__Available data__.
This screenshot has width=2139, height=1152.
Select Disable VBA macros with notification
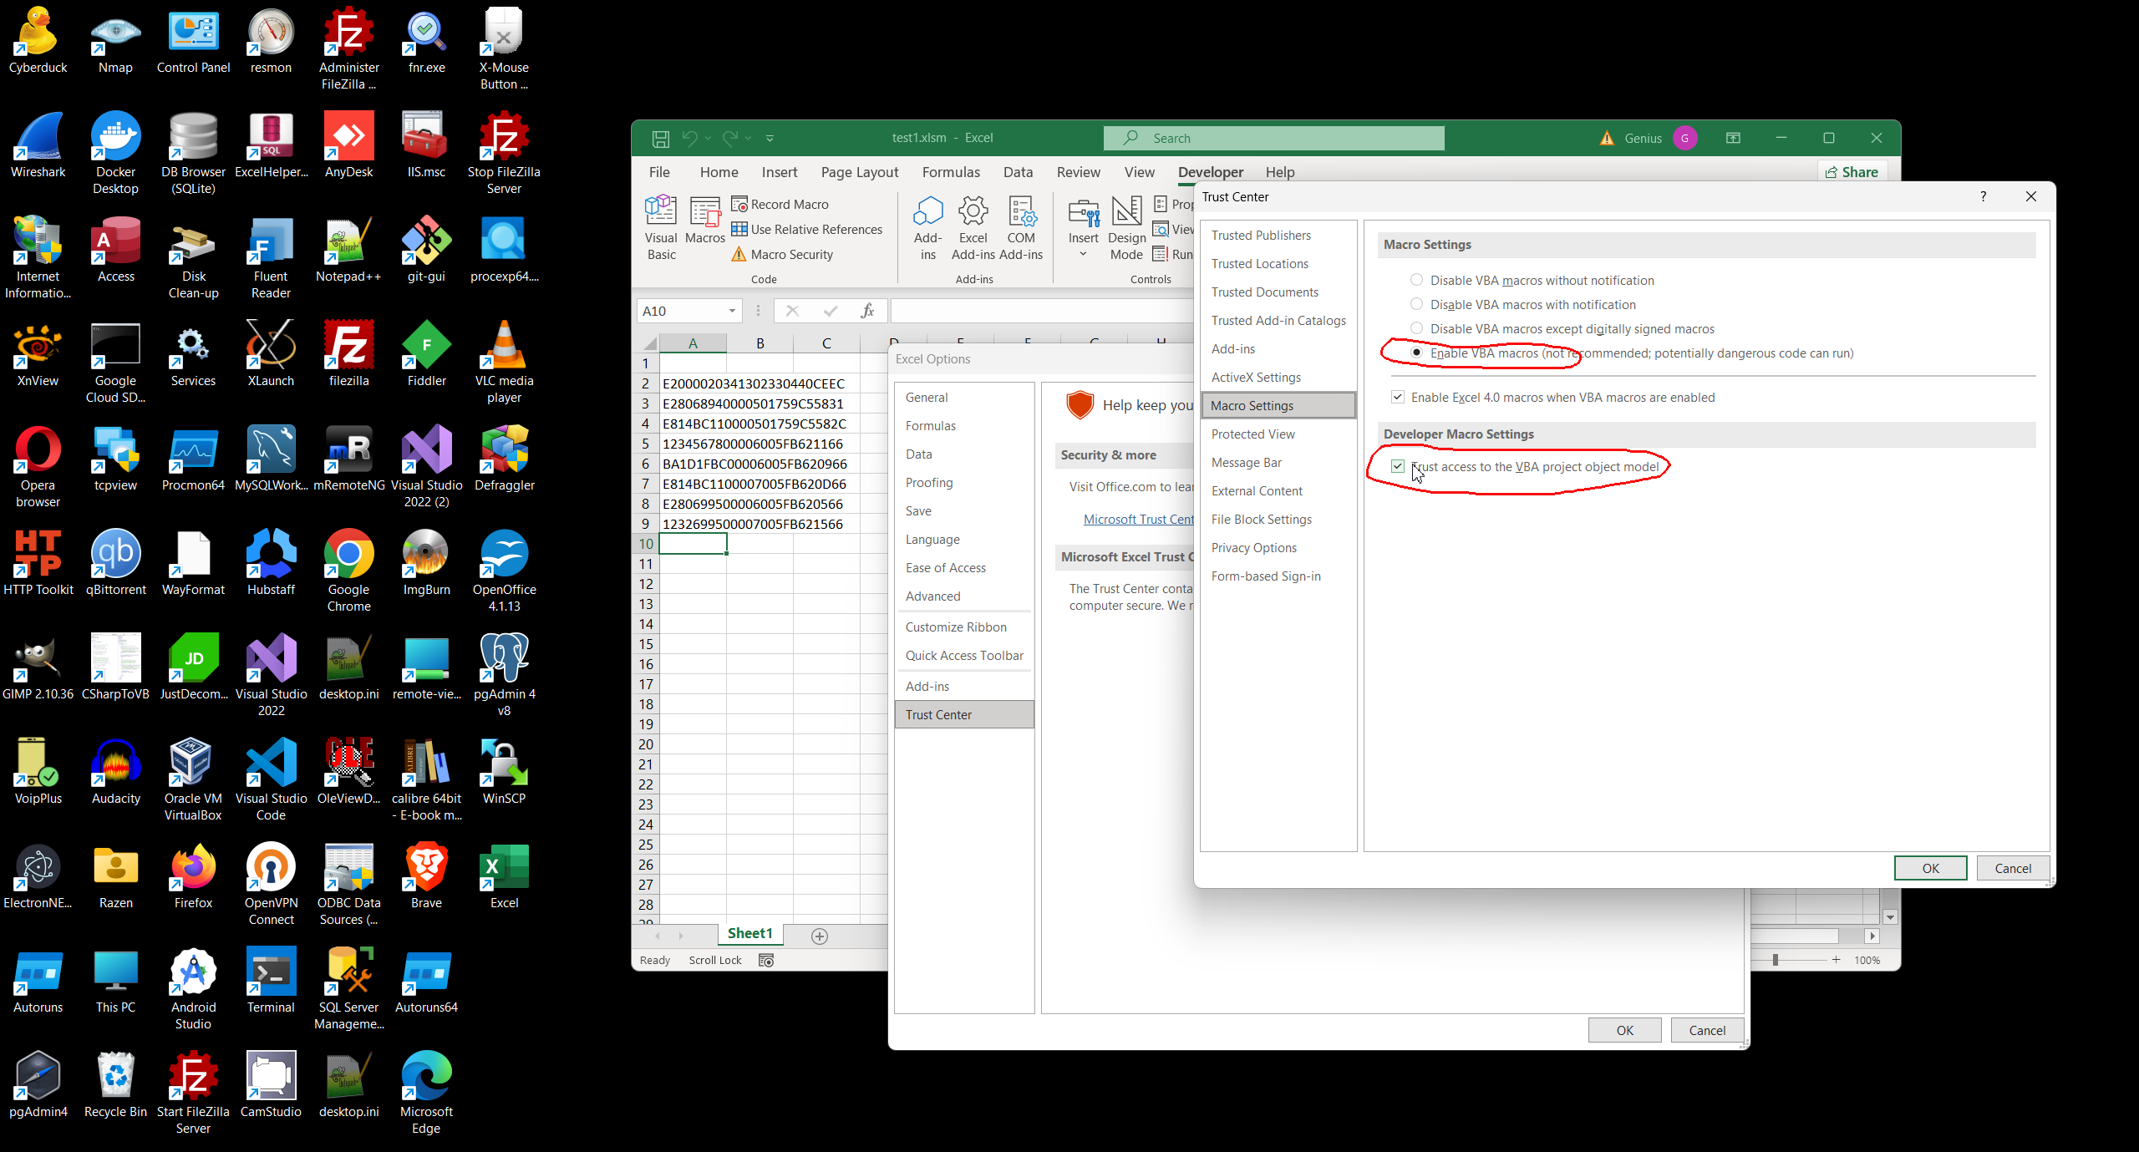tap(1416, 305)
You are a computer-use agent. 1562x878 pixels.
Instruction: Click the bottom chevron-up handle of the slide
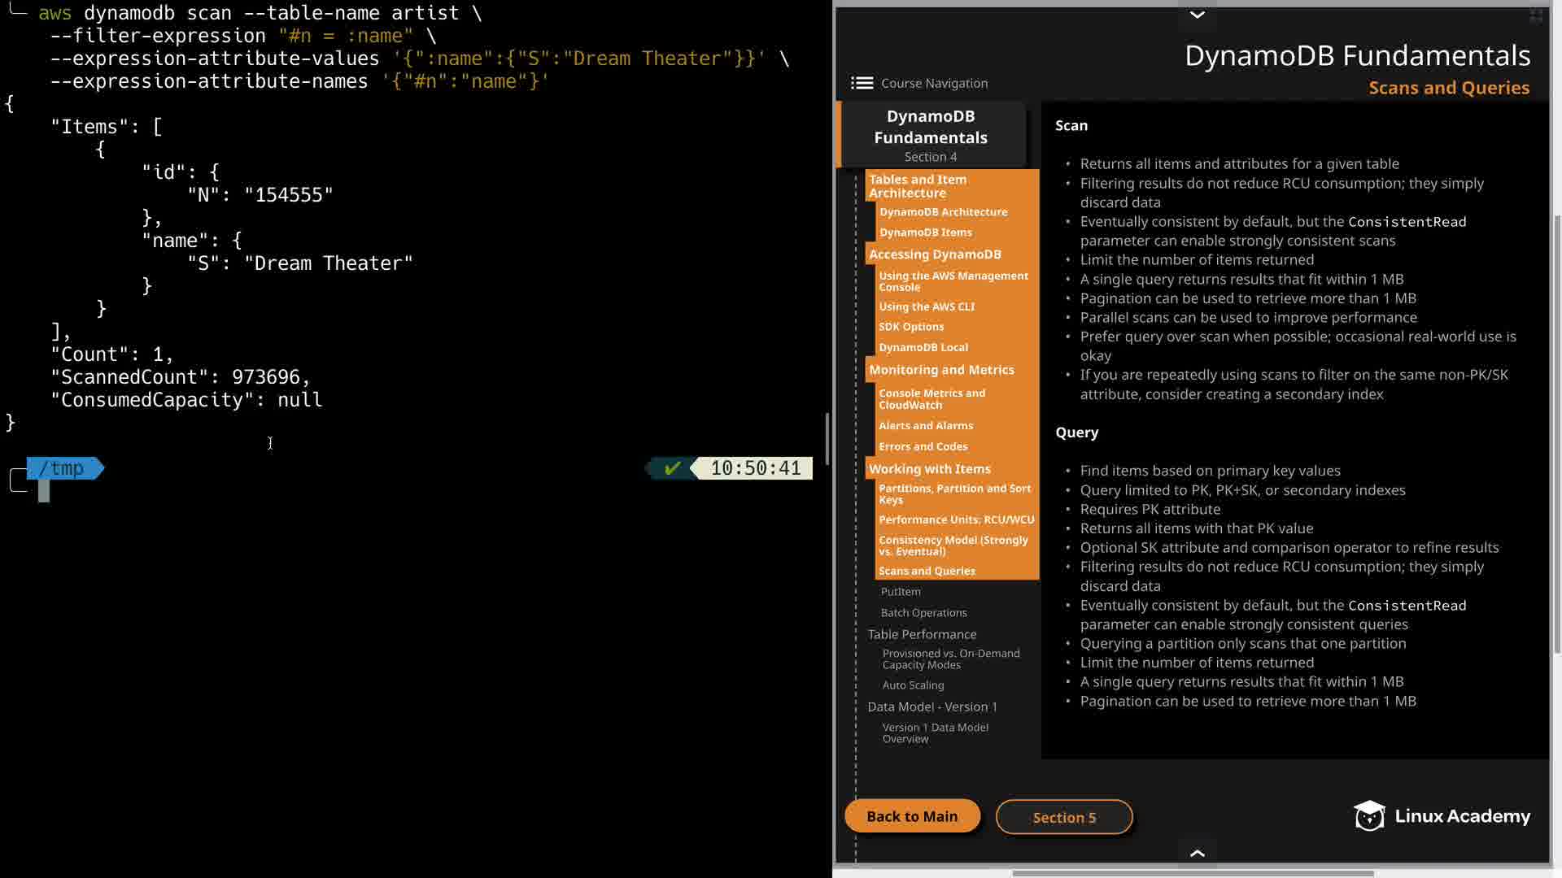pos(1197,853)
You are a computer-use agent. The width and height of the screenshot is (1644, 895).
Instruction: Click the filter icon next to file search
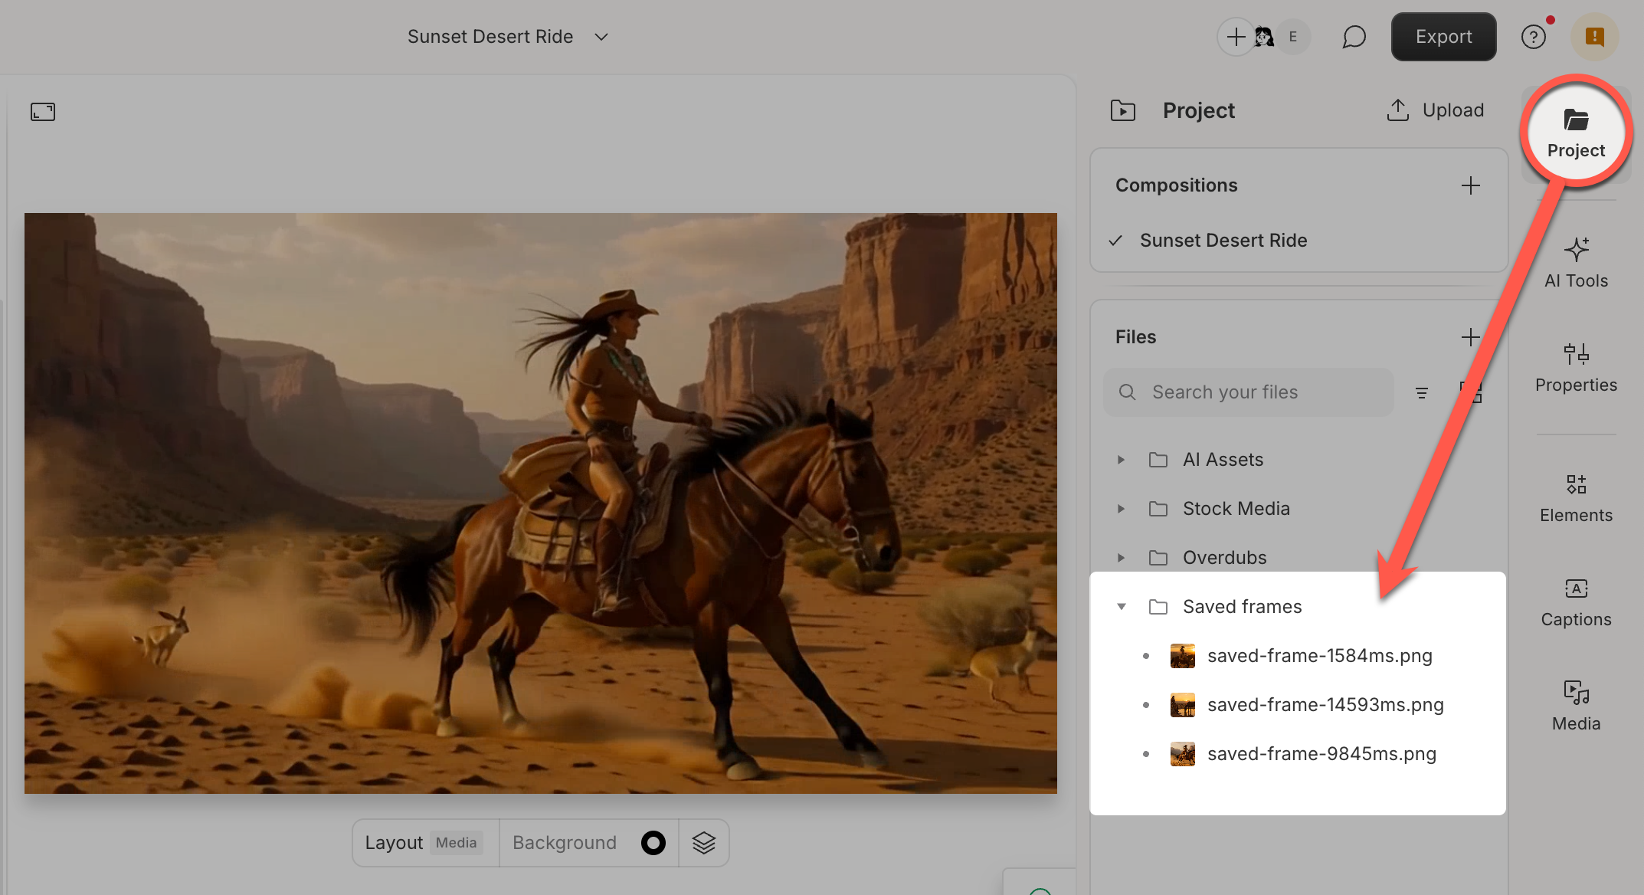click(1422, 392)
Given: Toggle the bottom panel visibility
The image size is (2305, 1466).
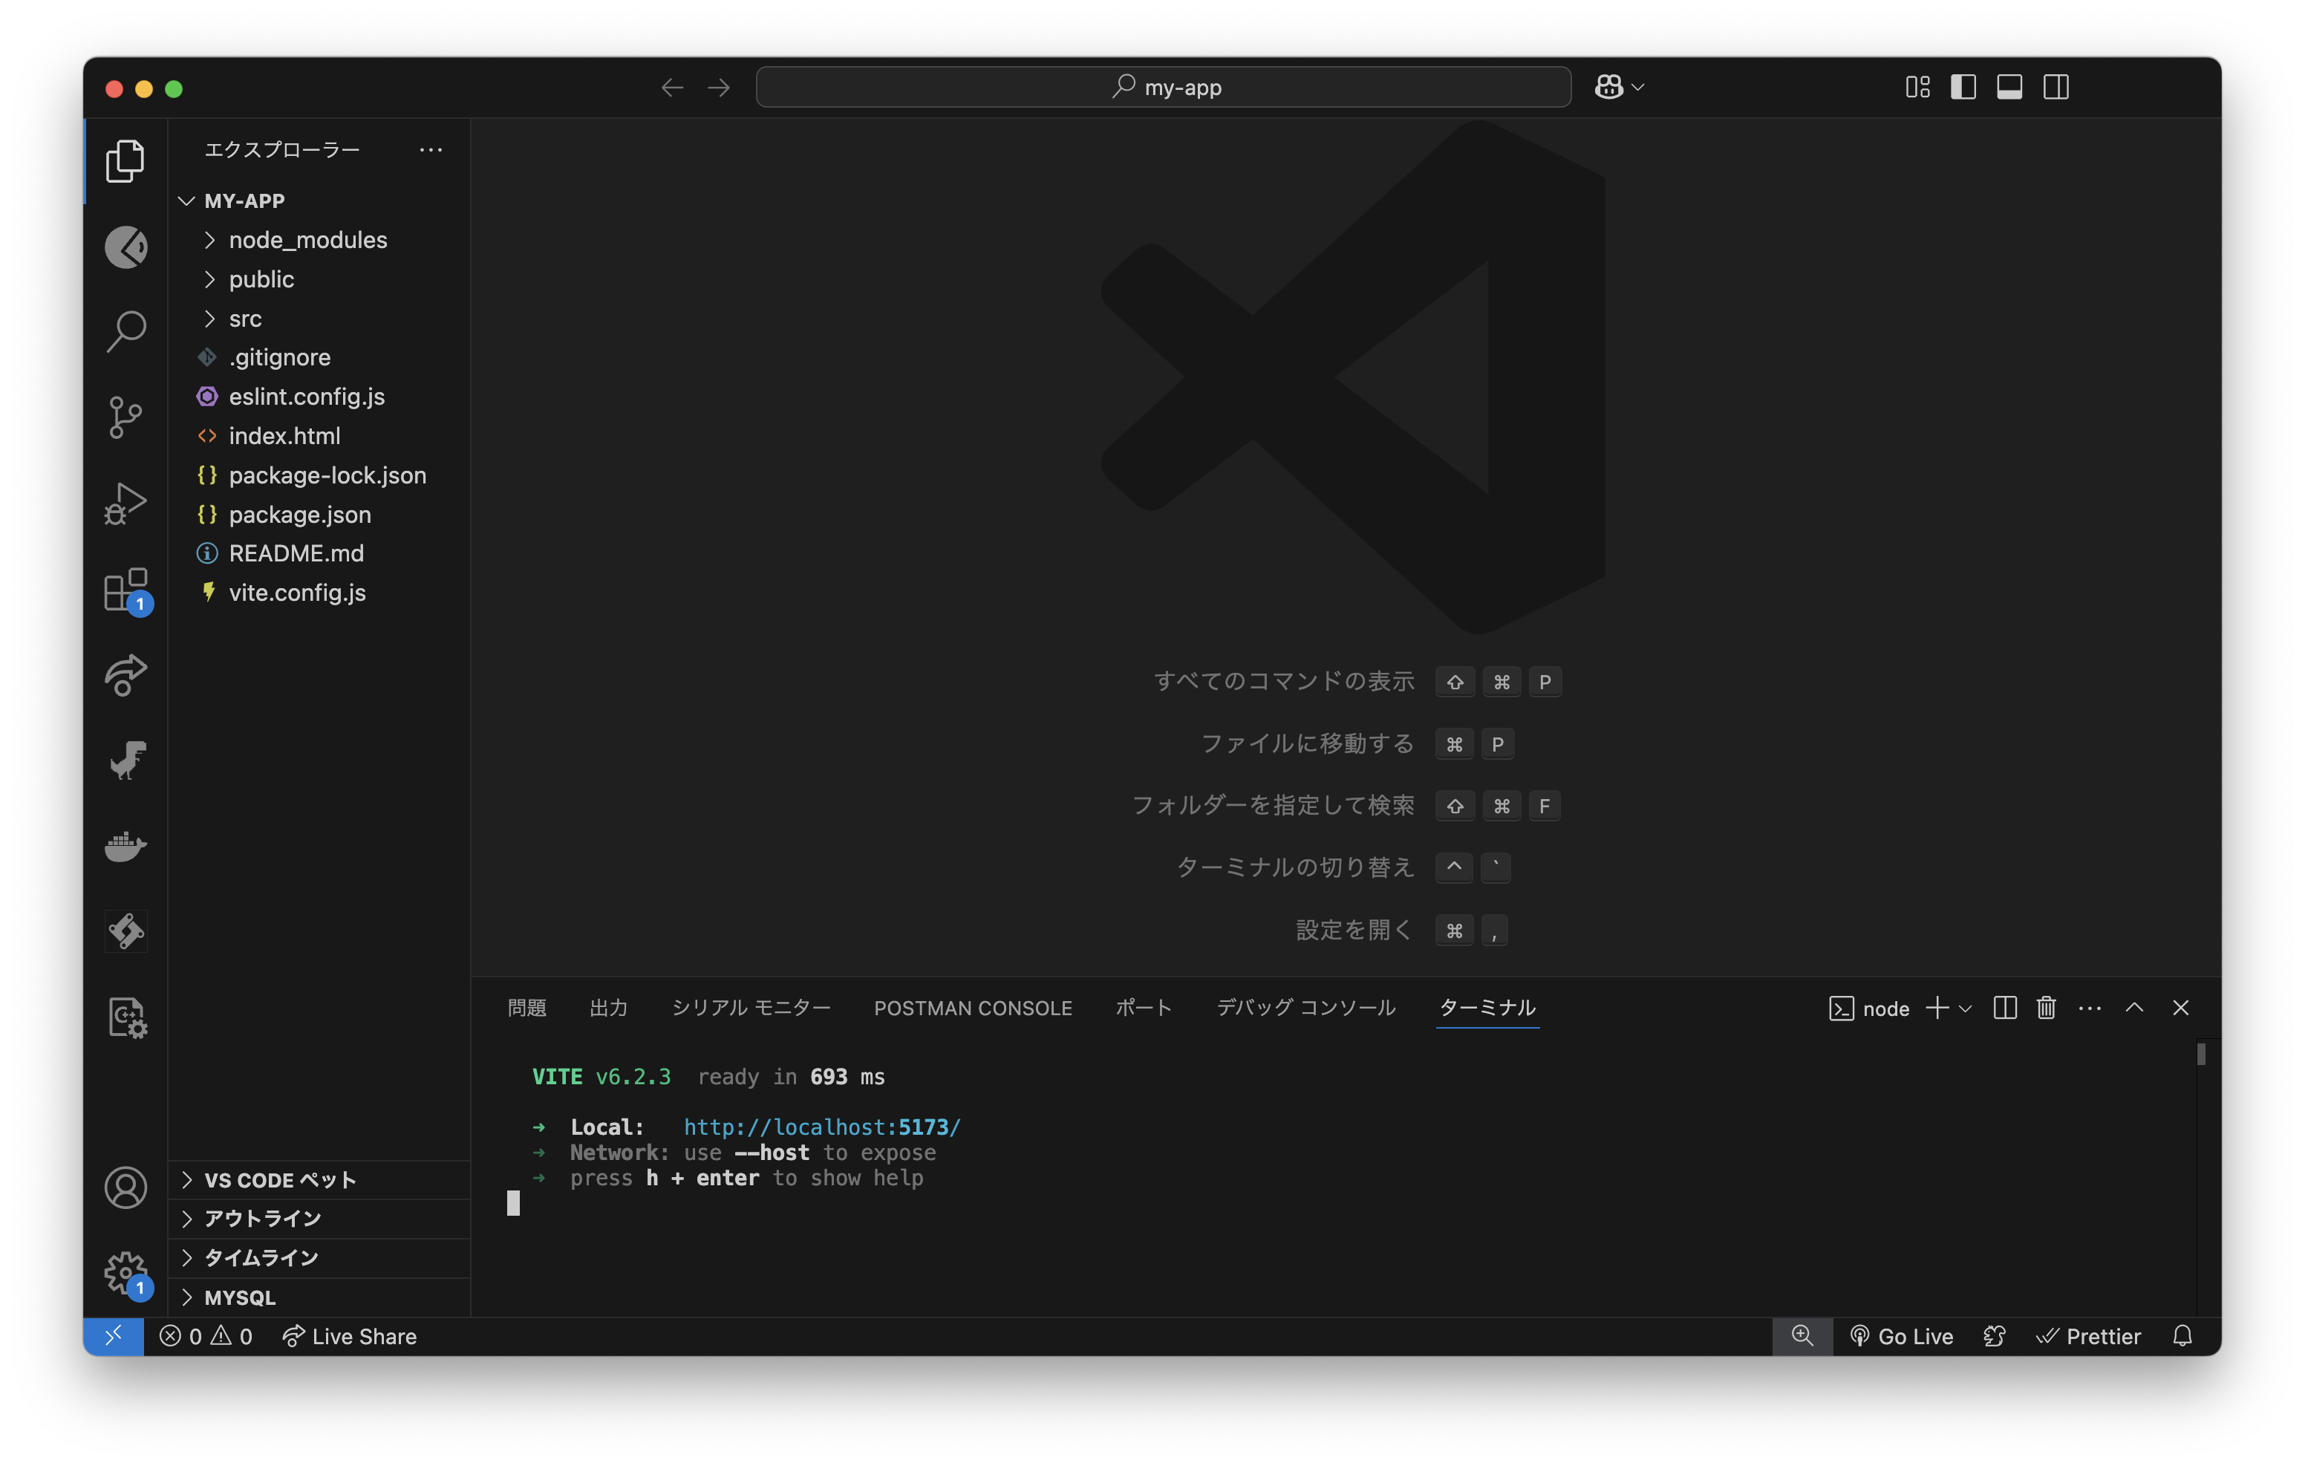Looking at the screenshot, I should click(x=2009, y=87).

__Problem description__.
Starting where a line contains "Instruction: Click the filter" and finishing at the last line above, set down every line exactly as it reads, with no pictures.

__Expected answer__.
Instruction: Click the filter icon next to file search
click(1422, 392)
Given: Toggle the bottom panel visibility
The image size is (2305, 1466).
Looking at the screenshot, I should click(x=2009, y=87).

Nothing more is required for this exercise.